Radius Books and The Green Arcade invite you to join Sandra S. Phillips, Curator Emerita of Photography at the San Francisco Museum of Modern Art, to celebrate the launch of American Geography: Photographs of Land Use from 1840 to the Present in honor of Barry Lopez, with Debra Gwartney, author and educator; Toby Jurovics, Director of the Barry Lopez Foundation for Art & Environment; and poet Beverly Dahlen, including live readings of recent work from Robert Adams and Barry Lopez.
WATCH THE COMPLETE EVENT HERE:
ABOUT THE SPEAKERS
SANDRA S. PHILLIPS is Curator Emerita of Photography at the San Francisco Museum of Modern Art, where she was appointed Curator of Photography in 1987, and Senior Curator of Photography in 1999. She retired from the museum in 2016, and since then has worked as Adjunct Curator at the Berkeley Art Museum and has contributed to various publications. In 2000 she was a Resident at the American Academy in Rome, later that year she was awarded a residency in Tokyo to study Japanese photography by the Japanese government, and in 2019 she was a scholar at the Getty Research Institute. She has organized many exhibitions, some of them monographic, including Diane Arbus Revelations (1995) and Ansel Adams at 100 (2001), and examinations of the role of photography in policing and surveillance, including Exposed: Voyeurism, Surveillance and the Camera since 1870. In 1996, she organized Crossing the Frontier: Photographs of the Developing West, 1849 to the Present, which traveled widely. The present volume is an expansion of this earlier exhibition catalogue.
Born in Salmon, Idaho, a fifth generation Idahoan, DEBRA GWARTNEY is the winner of the 2018 RiverTeeth Nonfiction Prize, judged by Gretel Ehrlich. Her hybrid memoir-history, called I Am a Stranger Here Myself, was published in March of 2019 by the University of New Mexico Press. Debra’s first book is a memoir, Live Through This, published by Houghton Mifflin Harcourt in 2009, a finalist for the National Book Critics Circle Award, the Pacific Northwest Booksellers Award, and the Oregon Book Award. Debra has published widely, with work included in such journals as Granta, Tin House, American Scholar, The Normal School, Creative Nonfiction, Prairie Schooner, Washington Square Review, Kenyon Review, Salon, Triquarterly Review, the NYT “Modern Love” column, among others. She is the 2018 winner of the Real Simple essay contest. She is a contributing editor at Poets & Writersmagazine and in 2015 won the Crab Orchard Review prize for nonfiction. She has received fellowships from Hedgebrook, Playa, UCross, and the Wurlitzer Foundation.
TOBY JUROVICS is founding director of the Barry Lopez Foundation for Art & Environment, which works with contemporary artists to create installations about climate change and our relationship with the land in a time of environmental crisis. Prior to this, he was chief curator and curator of American western art at Joslyn Art Museum, and a curator of photography at the Smithsonian American Art Museum and the Princeton University Art Museum. A specialist in nineteenth and twentieth century photographic surveys of the American West, he has organized over fifty exhibitions on artists including Robert Adams, Barbara Bosworth, Emmet Gowin, A.J. Russell, Timothy H. O'Sullivan and William Wylie as well as numerous group exhibitions, and has published essays on Karl Bodmer, Thomas Joshua Cooper, Steve Fitch, John Gossage and the New Topographics. He lives in New Mexico.

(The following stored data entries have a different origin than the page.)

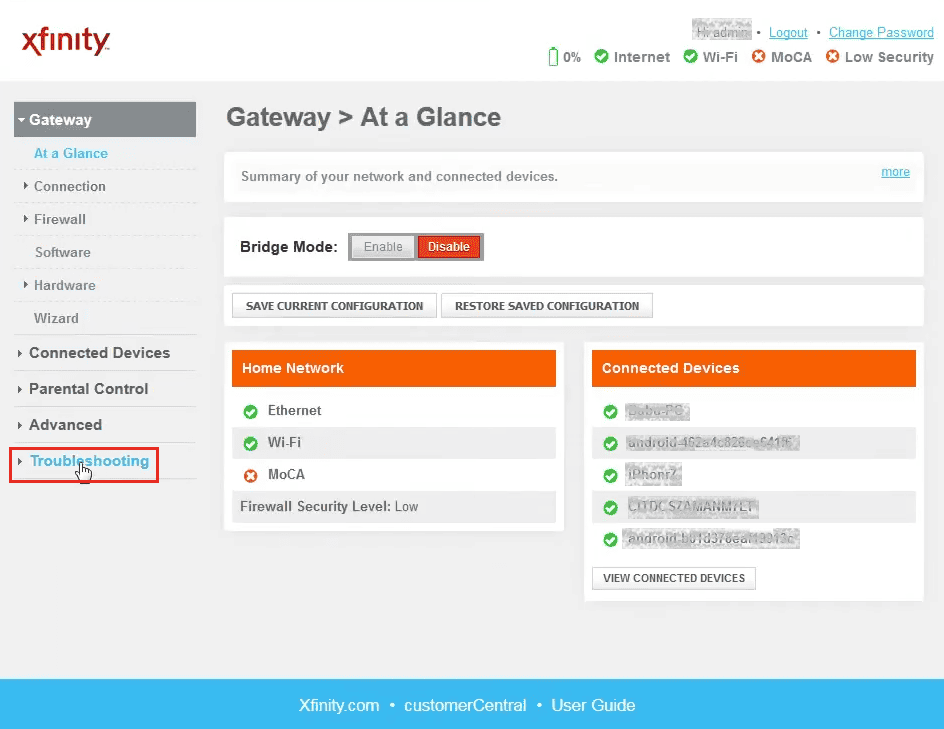The height and width of the screenshot is (729, 944).
Task: Expand the Connection submenu
Action: [x=69, y=186]
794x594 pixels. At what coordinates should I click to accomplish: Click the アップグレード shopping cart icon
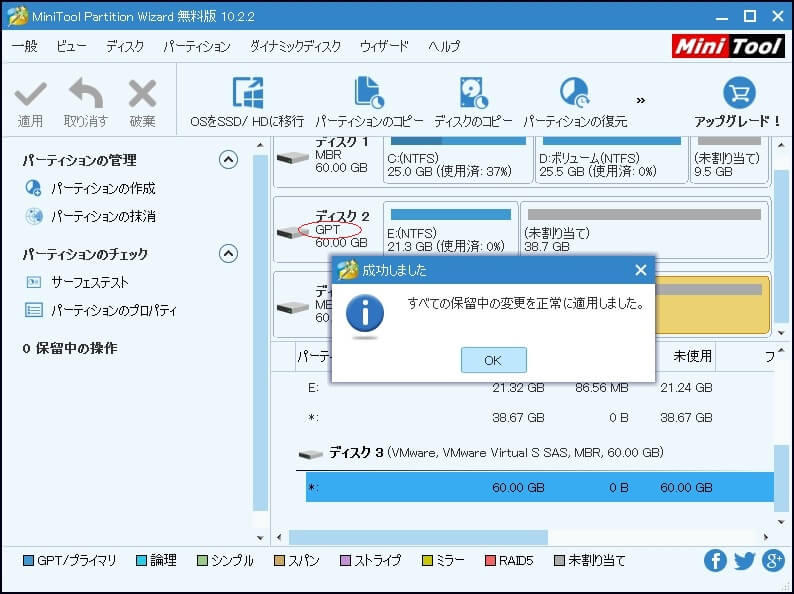738,94
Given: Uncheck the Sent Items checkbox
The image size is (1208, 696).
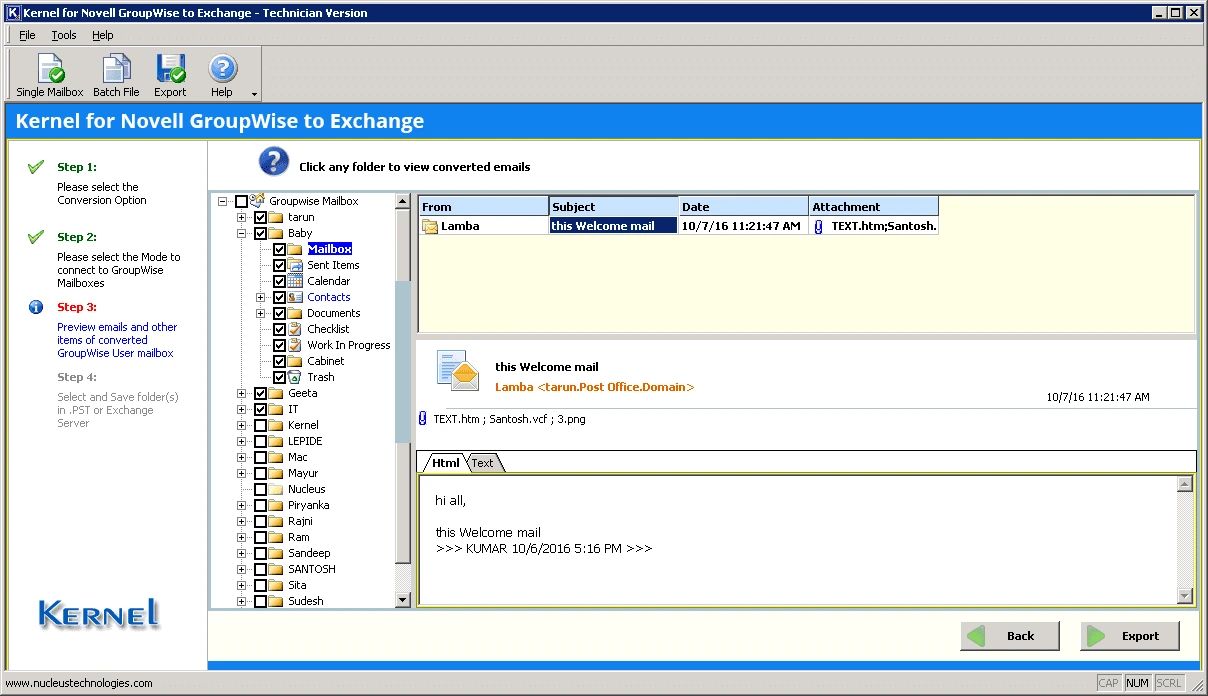Looking at the screenshot, I should (280, 265).
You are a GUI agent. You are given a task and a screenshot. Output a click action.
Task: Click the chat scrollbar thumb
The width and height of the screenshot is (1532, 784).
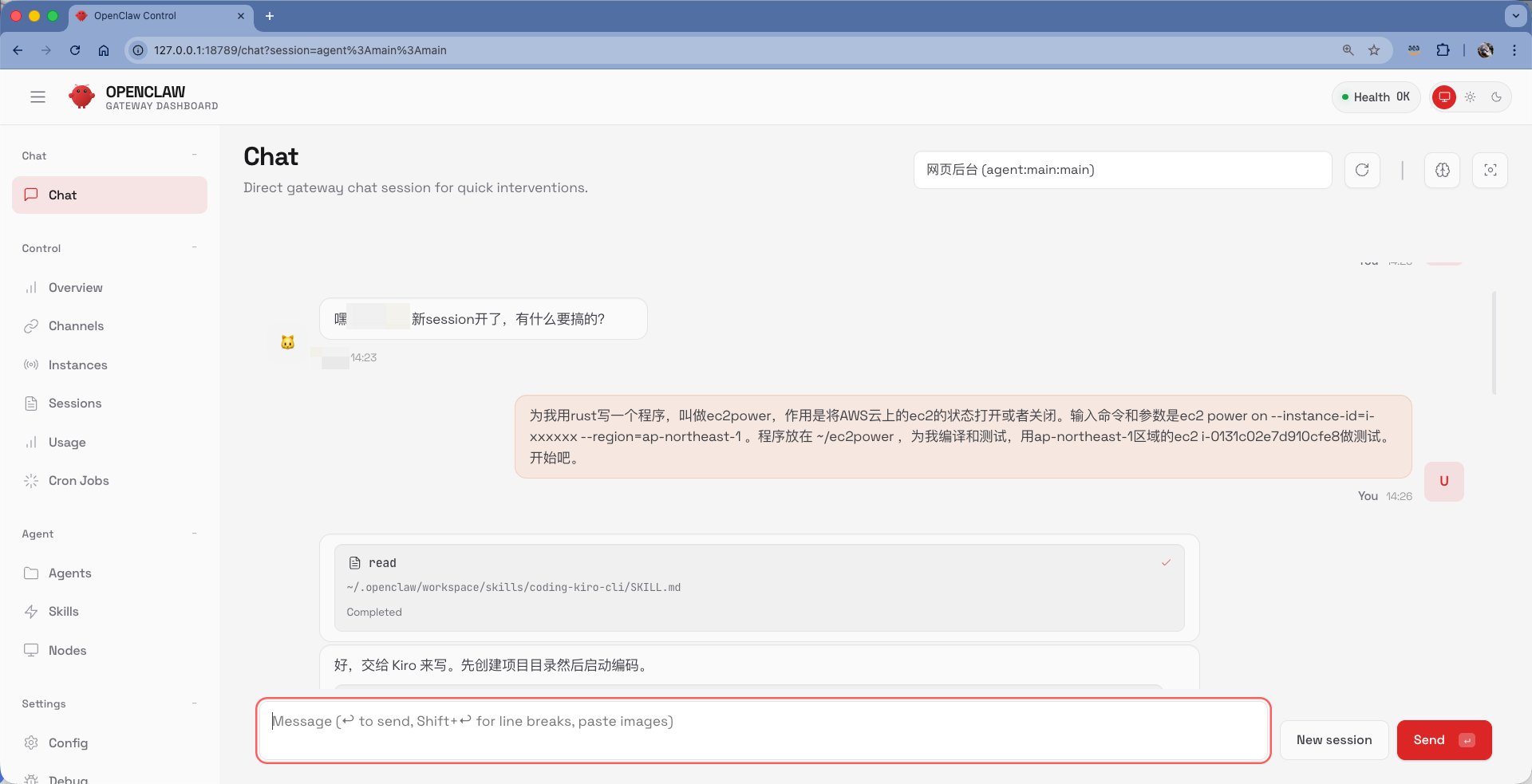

BEVERLY DAHLEN, a native of Portland, Oregon, has lived and worked in San Francisco for many years. Her first three books (Out of the Third; A Letter at Easter; The Egyptian Poems) were republished by Little Red Leaves Editions in 2012. Parts of her long open ended work called A Readinghave been published over the years by various presses. She has recently published work in the anthology ATTN: July 31, 2015 published by Further Other Book Works. Dahlen is a recipient of a 2013 Grants to Artists Award from the Foundation for Contemporary Arts in New York.
PATRICK MARKS is the proprietor of The Green Arcade, since 2008 a bookstore and event space in San Francisco. The Green Arcade specializes in the natural and the built environment, with an emphasis on social justice issues.